This protocol provides to an observer the ability to:
- Create cryptographically-content-addressed history
- e.g. issue messages from a private/public keypair that they create from nothing (LL: initial object)
- send messages to the terminal identity, after which they can never be used again (LL: terminal object)
- Validate cryptographically-content-addressed history that the observer learns about from elsewhere
- Validation covers correct instantiation (cryptographically-content-addressed), linear consumption from instantiation, and validity of predicates (state transition rules)
- Privacy provisions allow for any arbitrary part of this history known by another party to be revealed by that party to this observer while retaining all of these validity guarantees
- e.g. the party can reveal to the observer a message at the end of some chain of history and prove that the history is valid and terminated in that message - this message (if desired) can then be built upon by the observer who now knows it
- knowledge of a message is a necessary but not sufficient condition in order to consume / create history on top of it
- Merge two cryptographically-content-addressed histories and ensure that the linearity condition is not violated in the output
- Checks that no message was consumed to create different descendents in both histories (and as descendents commit to their ancestors, also checks that no message was consumed alongside different other messages in both histories)

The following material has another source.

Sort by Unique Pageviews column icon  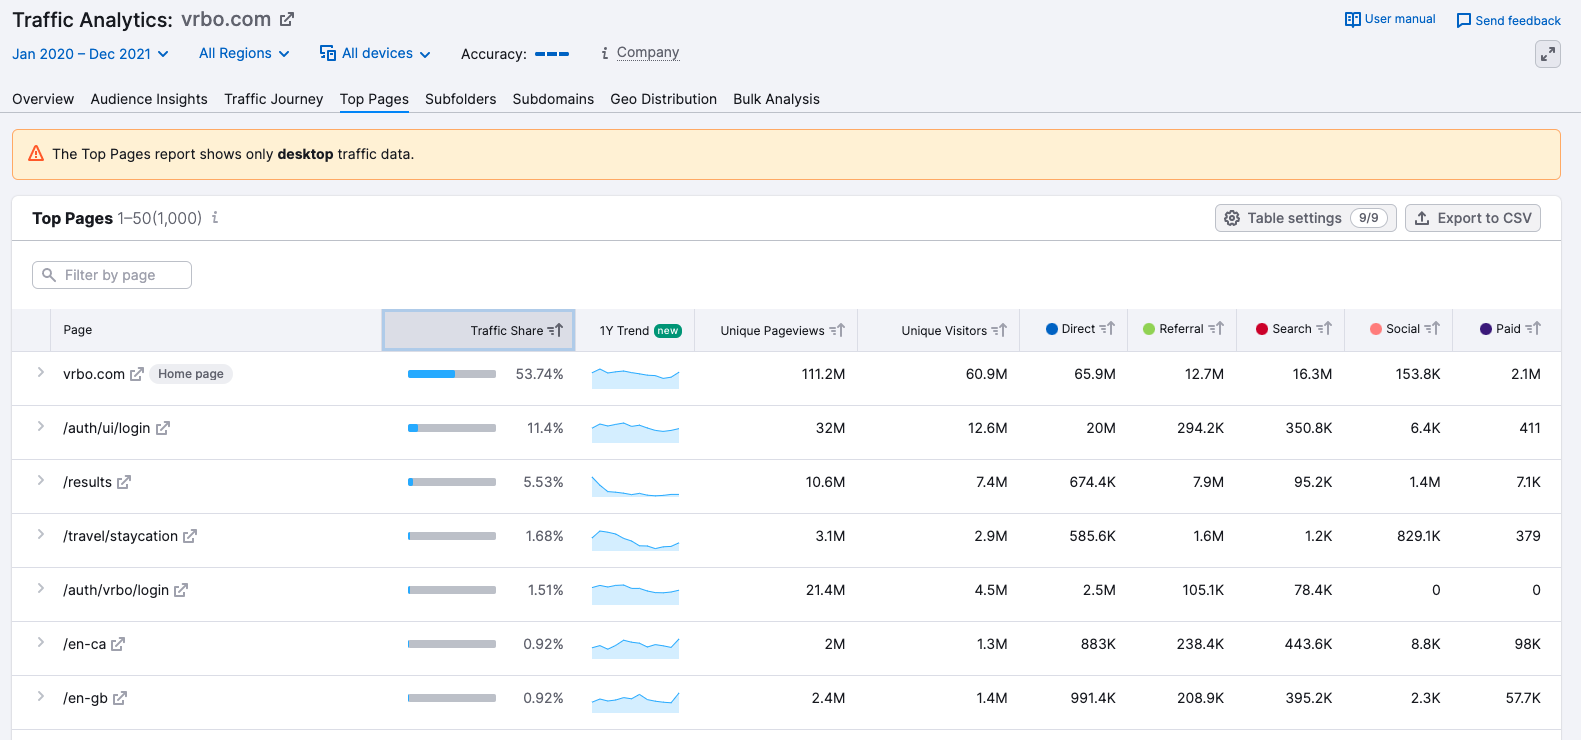[837, 330]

- Can create a message which witnesses many prior histories (but does not consume them), and restricts its descendents to never witness conflicting histories from ones already witnessed.
- e.g. used for block production by consensus providers
These functions are scale-free, in that the compute costs do not depend on the complexity of the particular histories in question. Implementation choices for particular primitives (identity, proof systems) can be made in order to trade between different computational and communication costs and who bears them.

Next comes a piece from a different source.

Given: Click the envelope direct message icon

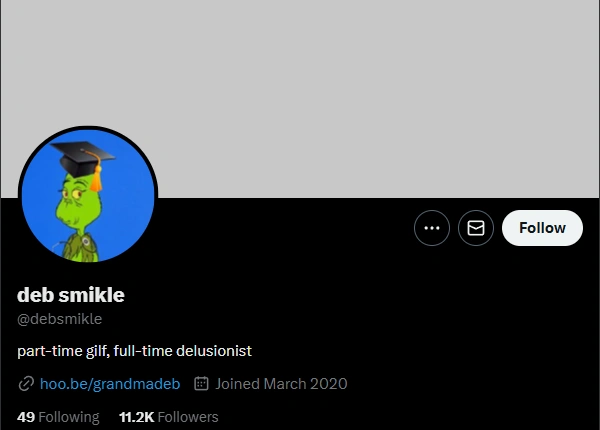Looking at the screenshot, I should [x=476, y=228].
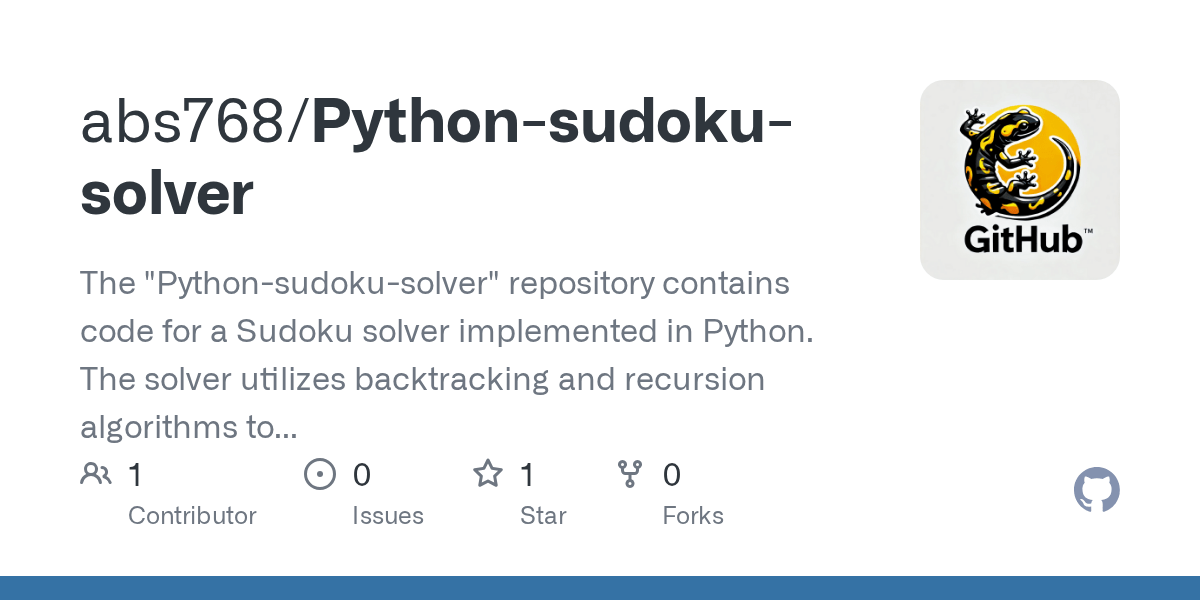Select the Forks label
This screenshot has width=1200, height=600.
tap(693, 516)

> Note: what is the minimal set of cryptographic assumptions needed to instantiate this protocol? I think it is just one-way hash functions ~ i.e. P /= NP.
## Constraints
### Scaling
1) Nodes who want to only participate as transaction parties should not process something more than a constant size in respect to the transactions they are a part of: e.g. do reads and writes w/o the need to process data (compute/bandwidthw/memory) worse than linear in the size of the reads and writes.
2) Consensus providers should only need to perform computation linear in the number of messages (size of the histories) they want to provide history linearity validation, or ordering for, independent of message structure and size.

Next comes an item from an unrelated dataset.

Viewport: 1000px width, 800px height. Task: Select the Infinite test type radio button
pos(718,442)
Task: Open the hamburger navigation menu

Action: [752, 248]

3) The "prune bad branches" strategy of merging after linearity violation should not be more expensive than linear in the length of histories.
### Topology
1) Processes should be locality favoring, unless explicitly specified: Nodes in a subnetwork should not need to communicate outside of it by default.
### Privacy
1) Any node with write permission to a namespace suffix can produce a change in it, without revealing it to anyone outside the subnetwork, but produce a zk validity proof which they can verify.
2) Nodes need to be able to prove that they did not violate linearity, while preserving data and function privacy.
# Protocol
The protocol is defined as a function `update`, run locally, which takes the current local state & a received message, and returns an updated state and a possibly empty set of messages to send. We assume that nodes receive messages in a total order (parallelism in implementation for parallel receives is possible as an optimisation).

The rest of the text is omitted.